Lorsque Haydar découvre le mouvement Gülen voilà un peu plus de vingt ans, la communauté est sortie de l’ombre. Elle s’est structurée discrètement dans cette Turquie encore laïque autour de son fondateur, Fethullah Gülen. Haydar, disciple dont la famille se fracturera vingt ans plus tard après le coup d’État manqué du 15 juillet dernier (lire l’épisode précédent, « Fethullah Gülen, ennemi d’État »), entre dans une confrérie puissante, qui va encore se développer jusqu’à l’arrivée de Recep Tayyip Erdogan au pouvoir, avant de devenir son ennemi.
Au début des années 90, Gülen s’est laissé convaincre par ses proches de médiatiser le mouvement, de le faire connaître, pour mieux le développer. Et apaiser les soupçons qui entourent les mouvements islamistes à l’époque. Le pays découvre alors une communauté très structurée autour de ce prédicateur aux références culturelles aussi occidentales qu’orientales, qui encourage les membres de sa communauté (la cemaat disent les Turcs) à prendre toute leur place dans la société. « Il y avait une volonté, dira-t-il quelques années plus tard, de sortir de l’ombre pour participer au débat public. »
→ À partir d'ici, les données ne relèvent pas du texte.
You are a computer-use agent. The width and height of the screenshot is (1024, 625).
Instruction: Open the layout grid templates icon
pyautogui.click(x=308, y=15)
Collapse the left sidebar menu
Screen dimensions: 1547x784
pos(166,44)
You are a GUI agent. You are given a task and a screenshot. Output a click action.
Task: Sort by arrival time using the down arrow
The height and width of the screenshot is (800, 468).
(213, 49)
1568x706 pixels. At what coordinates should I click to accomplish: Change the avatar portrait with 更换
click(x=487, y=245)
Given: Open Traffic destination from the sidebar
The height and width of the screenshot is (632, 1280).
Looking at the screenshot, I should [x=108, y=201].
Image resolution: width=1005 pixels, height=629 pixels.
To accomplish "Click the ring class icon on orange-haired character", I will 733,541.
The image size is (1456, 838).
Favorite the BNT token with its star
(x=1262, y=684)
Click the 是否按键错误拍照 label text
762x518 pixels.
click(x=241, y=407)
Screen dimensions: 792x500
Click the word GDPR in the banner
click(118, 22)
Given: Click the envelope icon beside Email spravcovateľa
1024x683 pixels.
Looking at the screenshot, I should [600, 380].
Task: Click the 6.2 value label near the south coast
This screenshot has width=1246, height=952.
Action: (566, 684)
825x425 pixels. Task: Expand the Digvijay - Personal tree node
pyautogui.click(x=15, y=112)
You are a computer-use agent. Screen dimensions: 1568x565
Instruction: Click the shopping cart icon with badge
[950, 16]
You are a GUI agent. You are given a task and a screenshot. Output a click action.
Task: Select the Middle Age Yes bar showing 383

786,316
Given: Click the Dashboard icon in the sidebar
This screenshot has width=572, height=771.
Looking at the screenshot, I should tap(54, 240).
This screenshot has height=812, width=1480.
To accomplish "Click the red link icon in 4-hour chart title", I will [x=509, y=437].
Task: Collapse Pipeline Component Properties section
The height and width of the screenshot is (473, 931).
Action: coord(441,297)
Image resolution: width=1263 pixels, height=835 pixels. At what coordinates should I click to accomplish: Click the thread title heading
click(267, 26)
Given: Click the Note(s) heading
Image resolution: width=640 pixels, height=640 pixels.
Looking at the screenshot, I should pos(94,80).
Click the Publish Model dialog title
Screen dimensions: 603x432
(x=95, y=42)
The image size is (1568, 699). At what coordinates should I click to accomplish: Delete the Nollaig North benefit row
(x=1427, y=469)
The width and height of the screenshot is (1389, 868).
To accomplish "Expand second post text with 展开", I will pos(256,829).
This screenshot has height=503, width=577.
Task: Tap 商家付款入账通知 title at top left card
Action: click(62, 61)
Pour promouvoir la pensée du « maître respecté », comme l’appellent les gülénistes, le mouvement diffuse depuis le milieu des années 60 ses prêches de façon assez artisanale. Des cassettes circulent dans le pays, des essais font l’objet d’éditions de fortune. Une première revue est également lancée, en 1978, pour s’adresser aux instituteurs.